Madi meneó la cabeza.

—No son soldados de verdad. No son de los vuestros. Pero tampoco son fantasmas. De algún lado tienen que salir. Mira esto.

Le enseñó una cajita negra con mandos y un auricular con micro incluido. Era un comunicador, un aparato profesional, no de los que se pueden comprar en una tienda o por internet para espiar a tu marido o a tu esposa. «ATI Technologies», rezaba la inscripción.

—Es americano —dijo Laura—. ¿Funciona?

—No. Lo han desconectado. —Sacó algo más de un bolsillo y se lo enseñó a Laura—. ¿Has visto esto?

Laura lo reconoció al instante. Era un tubito de fibra óptica lleno de un líquido incoloro.

—Es igual que los que llevábamos nosotros. —Le pasó un dedo por encima, desconcertada—. Contiene anticuerpos alterados genéticamente para emitir luz en presencia de bacterias o virus.

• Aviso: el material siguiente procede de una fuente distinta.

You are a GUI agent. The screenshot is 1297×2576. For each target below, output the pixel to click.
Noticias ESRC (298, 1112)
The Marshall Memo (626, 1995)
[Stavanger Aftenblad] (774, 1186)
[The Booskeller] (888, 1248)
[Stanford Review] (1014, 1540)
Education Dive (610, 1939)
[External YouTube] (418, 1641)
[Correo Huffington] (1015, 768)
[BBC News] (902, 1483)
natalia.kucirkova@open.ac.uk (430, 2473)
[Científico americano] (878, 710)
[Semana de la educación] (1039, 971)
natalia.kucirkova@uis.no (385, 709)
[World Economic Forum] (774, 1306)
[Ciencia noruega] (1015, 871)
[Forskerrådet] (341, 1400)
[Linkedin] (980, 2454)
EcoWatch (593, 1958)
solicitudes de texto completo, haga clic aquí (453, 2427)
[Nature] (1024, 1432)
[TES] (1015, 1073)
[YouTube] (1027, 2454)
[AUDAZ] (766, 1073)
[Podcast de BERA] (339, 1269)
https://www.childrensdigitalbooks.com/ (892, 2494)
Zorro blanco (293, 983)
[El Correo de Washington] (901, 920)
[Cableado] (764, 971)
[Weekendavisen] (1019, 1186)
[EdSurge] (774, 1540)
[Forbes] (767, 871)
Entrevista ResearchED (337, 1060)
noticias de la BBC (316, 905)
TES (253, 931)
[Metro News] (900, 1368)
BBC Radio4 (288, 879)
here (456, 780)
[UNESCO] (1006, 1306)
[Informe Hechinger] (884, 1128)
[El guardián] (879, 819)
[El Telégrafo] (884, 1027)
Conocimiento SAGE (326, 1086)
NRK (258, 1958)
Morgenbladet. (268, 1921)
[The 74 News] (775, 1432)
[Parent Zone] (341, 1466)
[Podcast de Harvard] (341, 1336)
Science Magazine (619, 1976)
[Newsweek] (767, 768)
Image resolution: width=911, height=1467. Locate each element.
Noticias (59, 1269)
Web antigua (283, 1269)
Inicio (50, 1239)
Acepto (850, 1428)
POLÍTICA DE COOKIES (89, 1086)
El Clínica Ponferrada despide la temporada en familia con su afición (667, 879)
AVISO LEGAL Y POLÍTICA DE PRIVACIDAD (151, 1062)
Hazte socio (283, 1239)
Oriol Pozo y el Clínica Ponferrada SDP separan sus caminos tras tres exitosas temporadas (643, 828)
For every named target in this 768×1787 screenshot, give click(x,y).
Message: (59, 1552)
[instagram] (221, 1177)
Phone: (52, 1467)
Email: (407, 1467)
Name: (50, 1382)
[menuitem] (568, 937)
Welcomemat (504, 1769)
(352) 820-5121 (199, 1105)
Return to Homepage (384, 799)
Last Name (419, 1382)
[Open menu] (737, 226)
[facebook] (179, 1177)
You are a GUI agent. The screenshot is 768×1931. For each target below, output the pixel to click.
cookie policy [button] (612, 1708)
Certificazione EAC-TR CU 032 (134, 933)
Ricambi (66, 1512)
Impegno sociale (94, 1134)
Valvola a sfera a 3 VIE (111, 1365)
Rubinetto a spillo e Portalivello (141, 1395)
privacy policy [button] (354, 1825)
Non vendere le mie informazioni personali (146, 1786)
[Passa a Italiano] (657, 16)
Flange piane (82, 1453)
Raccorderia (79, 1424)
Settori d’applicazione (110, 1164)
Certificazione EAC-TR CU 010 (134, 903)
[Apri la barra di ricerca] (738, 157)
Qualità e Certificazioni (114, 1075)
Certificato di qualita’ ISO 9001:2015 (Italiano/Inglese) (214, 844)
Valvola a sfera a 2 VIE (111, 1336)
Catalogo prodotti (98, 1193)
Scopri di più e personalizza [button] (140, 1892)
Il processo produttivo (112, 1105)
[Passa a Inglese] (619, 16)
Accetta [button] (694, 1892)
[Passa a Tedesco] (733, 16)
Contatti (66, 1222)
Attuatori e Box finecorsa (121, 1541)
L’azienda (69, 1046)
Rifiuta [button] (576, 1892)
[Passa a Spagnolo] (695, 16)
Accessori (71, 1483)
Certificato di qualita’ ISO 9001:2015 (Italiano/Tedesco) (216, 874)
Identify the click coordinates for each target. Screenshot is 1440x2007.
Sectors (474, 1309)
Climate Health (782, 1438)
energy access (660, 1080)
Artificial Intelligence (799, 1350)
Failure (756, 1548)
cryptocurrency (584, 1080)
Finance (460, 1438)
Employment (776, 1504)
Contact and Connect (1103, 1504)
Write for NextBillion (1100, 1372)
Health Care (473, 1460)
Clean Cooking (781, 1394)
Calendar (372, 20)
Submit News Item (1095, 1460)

—¿Es normal en tu trabajo?

—Este modelo en particular es muy avanzado. Puede detectar hasta un millar de patógenos distintos. Alta tecnología.

—¿Los fabricáis vosotros?

Se encontraban tan cerca que, para mirarle a la cara, Laura tuvo que torcer el cuello hacia arriba.

—No. Se los compramos a una farmacéutica de Estados Unidos. La Janus.

Los ojos de Madi se abrieron tanto que se vio un círculo blanco rodeando sus iris.

—¿La Janus? ¿No es la empresa que usó a niños nigerianos en sus experimentos?

Laura asintió. Rehuyendo la mirada de Madi, se dio la vuelta, pensativa, mientras acariciaba aquel tubito de aspecto tan sencillo cuyo desarrollo había costado una fortuna.

Como la que había pagado la Janus por aquel caso. A mediados de los noventa se había producido una epidemia de meningitis en el estado nigeriano de Kano. La gran farmacéutica había aprovechado para experimentar un nuevo fármaco en cientos de niños enfermos sin informar a sus familias y sin permiso de las autoridades. Murieron once críos, y muchos más sufrieron ceguera, sordera, parálisis cerebral y otras malformaciones. Aquello le costó a la Janus miles de millones de dólares en indemnizaciones.